> **SELECTED PASSAGE**

Tannenwald says New York may be caught in the same cycle in which most other states with incentive programs have found themselves: “In playing the film subsidy game, states are caught in perpetual competitive purgatory. No one wants to shell out these costly subsidies, but all fear that if they cut them out their economy will suffer serious harm. So states throw good money after bad, and everyone is worse off.”

But Dr. Sunder Narayanan, associate professor at New York University’s Stern School of Business, has a more positive view of incentives, saying that by bringing productions here and contributing to studios, the state may succeed at creating a sustainable, large-scale film industry where other states have failed. “New York is one city that can pull it off because you already have a lot of creative talent,” Narayanan says; “A lot of the production and post-production talent is probably already existing in New York. Moreso than most other places.”

(Saved entries)
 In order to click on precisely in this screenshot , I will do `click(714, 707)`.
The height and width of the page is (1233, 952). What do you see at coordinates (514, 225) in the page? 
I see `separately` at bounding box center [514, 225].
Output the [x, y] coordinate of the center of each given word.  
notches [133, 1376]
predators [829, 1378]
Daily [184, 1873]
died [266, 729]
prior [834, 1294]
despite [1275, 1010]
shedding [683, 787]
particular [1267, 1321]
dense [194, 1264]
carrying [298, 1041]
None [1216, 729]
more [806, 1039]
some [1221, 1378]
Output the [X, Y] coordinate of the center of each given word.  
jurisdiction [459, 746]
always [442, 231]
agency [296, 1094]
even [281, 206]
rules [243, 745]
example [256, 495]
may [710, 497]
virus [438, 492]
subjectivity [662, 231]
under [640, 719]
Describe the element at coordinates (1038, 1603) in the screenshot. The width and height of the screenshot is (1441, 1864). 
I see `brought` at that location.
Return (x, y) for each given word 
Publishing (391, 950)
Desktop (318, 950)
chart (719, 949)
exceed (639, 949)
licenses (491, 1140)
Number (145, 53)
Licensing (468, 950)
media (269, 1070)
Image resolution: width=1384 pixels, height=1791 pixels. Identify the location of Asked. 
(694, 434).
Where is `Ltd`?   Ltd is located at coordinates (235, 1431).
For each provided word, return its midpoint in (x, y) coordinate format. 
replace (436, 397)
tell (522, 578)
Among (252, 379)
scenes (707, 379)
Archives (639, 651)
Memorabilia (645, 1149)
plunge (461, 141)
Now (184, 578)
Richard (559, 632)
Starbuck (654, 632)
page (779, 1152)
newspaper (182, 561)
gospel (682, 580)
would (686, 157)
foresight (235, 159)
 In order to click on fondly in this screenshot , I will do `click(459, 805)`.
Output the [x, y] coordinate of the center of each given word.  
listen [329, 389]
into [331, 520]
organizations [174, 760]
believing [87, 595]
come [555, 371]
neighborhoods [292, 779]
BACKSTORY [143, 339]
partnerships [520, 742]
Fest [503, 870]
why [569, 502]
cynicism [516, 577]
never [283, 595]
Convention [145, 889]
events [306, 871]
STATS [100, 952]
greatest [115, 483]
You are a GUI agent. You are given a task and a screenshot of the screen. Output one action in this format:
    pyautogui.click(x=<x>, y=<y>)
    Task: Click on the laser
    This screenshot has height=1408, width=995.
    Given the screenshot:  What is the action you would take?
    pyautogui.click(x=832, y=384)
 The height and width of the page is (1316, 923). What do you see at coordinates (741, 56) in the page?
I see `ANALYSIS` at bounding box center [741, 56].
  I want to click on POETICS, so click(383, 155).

> **TASKS FOR THIS EXERCISE**
- 1) Sum up the passage on New York's film incentives in two sentences.
- 2) From the passage on New York's film incentives, put this sentence into Spanish: "No one wants to shell out these costly subsidies, but all fear that if they cut them out their economy will suffer serious harm."
- 3) Carry on the passage on New York's film incentives with one more paragraph, starting right after its last sentence.
None of the material is needed.

> **RESPONSES IN ORDER**
- 1) Tannenwald warns that New York may be stuck in the same costly cycle as other states with film subsidies, where each keeps paying because it fears economic harm if it stops. Narayanan, an associate professor at New York University's Stern School of Business, takes a more positive view, saying New York's existing creative, production, and post-production talent could let it build a sustainable, large-scale film industry where other states have failed.

- 2) Nadie quiere desembolsar estos costosos subsidios, pero todos temen que, si los eliminan, su economía sufra un daño grave.

- 3)
New Yorkers seem to be as conflicted about the benefits of filming as the experts are. On a recent fall day, film equipment lined the sidewalk and SoHo street around the rooftop location shoot for the TV series Person of Interest. A spotlight blasted thousands of watts into oncoming street and foot traffic. A passerby, caught in its path, exclaimed: “Oh my god, I’m blind!” But a few seconds later, her vision returned, her annoyance quickly turned into excitement. She grabbed the arm of nearby production assistant: “Hey, what are you guys filming here?”